Brother Jimmy, passeur de cultures et bâtisseur de conscience noire
Portraits

Brother Jimmy, passeur de cultures et bâtisseur de conscience noire

Ludovic Moradel

Il existe des figures dont l'influence ne se mesure pas à la notoriété immédiate, mais à l'empreinte laissée dans les consciences. Des hommes qui œuvrent loin des projecteurs, mais dont le travail façonne durablement une culture, une mémoire et une identité collective. Brother Jimmy est de ceux-là.

Brother Jimmy
Brother Jimmy
Crédit photo : Yvan Cimadure-Mery

Pionnier de la culture sound system en Guadeloupe, Brother Jimmy fait partie des acteurs à l'origine des premières structures ayant permis l'émergence et la diffusion du reggae et du dancehall sur le territoire. À travers le Karukera Sound System, il contribue à installer durablement ces courants musicaux dans le paysage culturel antillais, tout en accompagnant l'éclosion d'artistes majeurs, parmi lesquels Admiral T. À une époque où ces musiques restent marginalisées, il en perçoit déjà la portée identitaire, sociale et politique.

Mais l'engagement de Brother Jimmy dépasse largement le cadre musical.

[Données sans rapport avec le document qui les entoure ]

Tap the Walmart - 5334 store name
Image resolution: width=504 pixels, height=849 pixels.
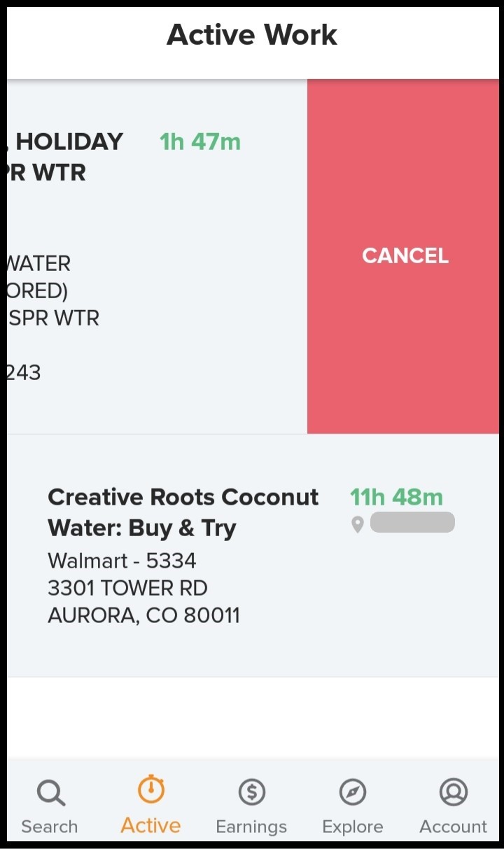pos(122,561)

Très tôt, il investit le champ médiatique comme espace de transmission. À la télévision locale, avec des émissions telles que Big Up, puis Reyel Attitude et Reyel en Mouvman, il offre une visibilité à de jeunes artistes et à une culture urbaine en construction, contribuant à structurer une scène longtemps absente des médias traditionnels.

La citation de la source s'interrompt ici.